In one of the presentations, the National Chiao Tung University, National Taiwan Normal University and UMC will demonstrate ReRAM technology utilizing a high-k/metal-gate stack combined with a 14nm finFET platform. “This ReRAM is of a bipolar type with ion vacancy-based operation. New active fin isolation (AFI) technology will be proposed and demonstrated to suppress the sneak-path issue. Thanks to this technology, the S/N margin is greatly improved by three orders of magnitude. Compared to a conventional AND-type memory cell, 30% reduction of standby power, and 99% reduction of active power are obtained,” according to an abstract about the paper.

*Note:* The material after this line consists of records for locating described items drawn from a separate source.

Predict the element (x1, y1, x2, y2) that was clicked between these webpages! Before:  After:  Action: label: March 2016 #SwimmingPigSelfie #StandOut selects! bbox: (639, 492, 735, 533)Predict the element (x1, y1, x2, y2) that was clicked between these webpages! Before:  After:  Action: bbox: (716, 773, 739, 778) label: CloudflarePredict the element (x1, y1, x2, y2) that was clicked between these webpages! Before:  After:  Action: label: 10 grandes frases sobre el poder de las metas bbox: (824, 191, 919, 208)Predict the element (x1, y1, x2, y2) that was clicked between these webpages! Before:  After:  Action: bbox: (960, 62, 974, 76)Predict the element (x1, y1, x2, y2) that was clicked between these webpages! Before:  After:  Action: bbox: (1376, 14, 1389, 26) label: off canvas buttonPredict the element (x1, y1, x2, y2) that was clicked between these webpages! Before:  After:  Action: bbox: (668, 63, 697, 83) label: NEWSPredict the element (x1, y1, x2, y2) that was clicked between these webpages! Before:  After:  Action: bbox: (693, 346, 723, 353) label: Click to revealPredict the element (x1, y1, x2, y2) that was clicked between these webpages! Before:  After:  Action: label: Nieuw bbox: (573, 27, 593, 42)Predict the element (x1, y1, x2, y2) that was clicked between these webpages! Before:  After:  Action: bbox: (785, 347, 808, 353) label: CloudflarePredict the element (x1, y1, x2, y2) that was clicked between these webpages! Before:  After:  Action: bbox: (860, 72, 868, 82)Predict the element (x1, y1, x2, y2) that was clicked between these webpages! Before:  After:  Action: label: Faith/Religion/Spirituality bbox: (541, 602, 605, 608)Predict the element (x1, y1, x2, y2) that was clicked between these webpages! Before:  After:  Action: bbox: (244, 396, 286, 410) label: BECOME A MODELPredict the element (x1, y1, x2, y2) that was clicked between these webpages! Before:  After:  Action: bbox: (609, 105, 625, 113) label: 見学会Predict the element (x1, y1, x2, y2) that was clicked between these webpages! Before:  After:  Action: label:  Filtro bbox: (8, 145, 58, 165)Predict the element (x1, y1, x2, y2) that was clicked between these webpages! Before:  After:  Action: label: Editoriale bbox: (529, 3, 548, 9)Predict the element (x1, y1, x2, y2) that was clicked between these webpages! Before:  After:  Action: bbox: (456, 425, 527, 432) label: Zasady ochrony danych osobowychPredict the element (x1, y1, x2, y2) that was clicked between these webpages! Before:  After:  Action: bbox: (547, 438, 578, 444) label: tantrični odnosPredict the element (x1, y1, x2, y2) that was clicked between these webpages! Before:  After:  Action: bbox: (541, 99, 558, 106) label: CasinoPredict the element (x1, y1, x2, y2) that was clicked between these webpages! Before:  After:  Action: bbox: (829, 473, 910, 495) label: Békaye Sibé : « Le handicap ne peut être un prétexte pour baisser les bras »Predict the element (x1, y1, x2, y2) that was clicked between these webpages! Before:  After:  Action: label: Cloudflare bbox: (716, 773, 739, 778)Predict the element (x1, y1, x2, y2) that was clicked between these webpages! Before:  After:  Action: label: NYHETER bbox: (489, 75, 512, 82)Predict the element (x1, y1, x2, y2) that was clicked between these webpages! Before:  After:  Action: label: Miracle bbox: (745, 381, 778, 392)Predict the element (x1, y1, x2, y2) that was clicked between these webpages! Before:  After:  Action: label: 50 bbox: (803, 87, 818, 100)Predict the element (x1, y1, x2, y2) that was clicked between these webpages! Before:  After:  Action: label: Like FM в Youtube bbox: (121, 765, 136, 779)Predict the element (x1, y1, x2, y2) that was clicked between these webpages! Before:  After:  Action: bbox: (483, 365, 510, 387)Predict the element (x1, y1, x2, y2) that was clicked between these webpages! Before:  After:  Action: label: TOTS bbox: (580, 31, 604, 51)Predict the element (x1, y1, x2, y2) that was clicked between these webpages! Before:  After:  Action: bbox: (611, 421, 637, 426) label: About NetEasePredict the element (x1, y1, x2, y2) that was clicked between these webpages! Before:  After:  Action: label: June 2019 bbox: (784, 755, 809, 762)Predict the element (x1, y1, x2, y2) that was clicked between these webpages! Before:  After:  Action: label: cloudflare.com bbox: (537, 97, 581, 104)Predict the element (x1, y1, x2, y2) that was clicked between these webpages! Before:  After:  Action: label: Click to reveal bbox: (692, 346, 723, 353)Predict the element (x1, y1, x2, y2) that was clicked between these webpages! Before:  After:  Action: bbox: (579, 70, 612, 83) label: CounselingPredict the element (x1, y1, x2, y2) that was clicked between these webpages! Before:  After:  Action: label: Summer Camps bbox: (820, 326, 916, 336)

Separately, National Nano Device Laboratories, National Cheng Kung University, National Chiao Tung University, National Sun Yat-Sen University and Industrial Technology Research Institute have demonstrated Ge n- and p-finFETs with a different interfacial layer of ferroelectric-based hafnium zirconium oxide (HfZrOx). A 58mV/dec device is demonstrated with a gate length of 60nm. “Microwave annealing not only shows enhanced FE characteristics but also suppresses the gate leakage and Ge interdiffusion compared with conventional rapid thermal annealing.”

At the event, NEC will also present a paper on a nonvolatile programmable logic (NPL) based on a complementary atomic switch. The technology is integrated into a 40nm process, showing 2x logic density, 3.8x operation speed, and 3x power efficiency, as compared to a commercial low-power programmable logic.

Separately, Institut Neel, LETI and others will present a paper on CMOS-based quantum computing. Researchers will demonstrate real -time monitoring of a single spin in a quantum dot using foundry-compatible silicon MOS technology and a split-gate design.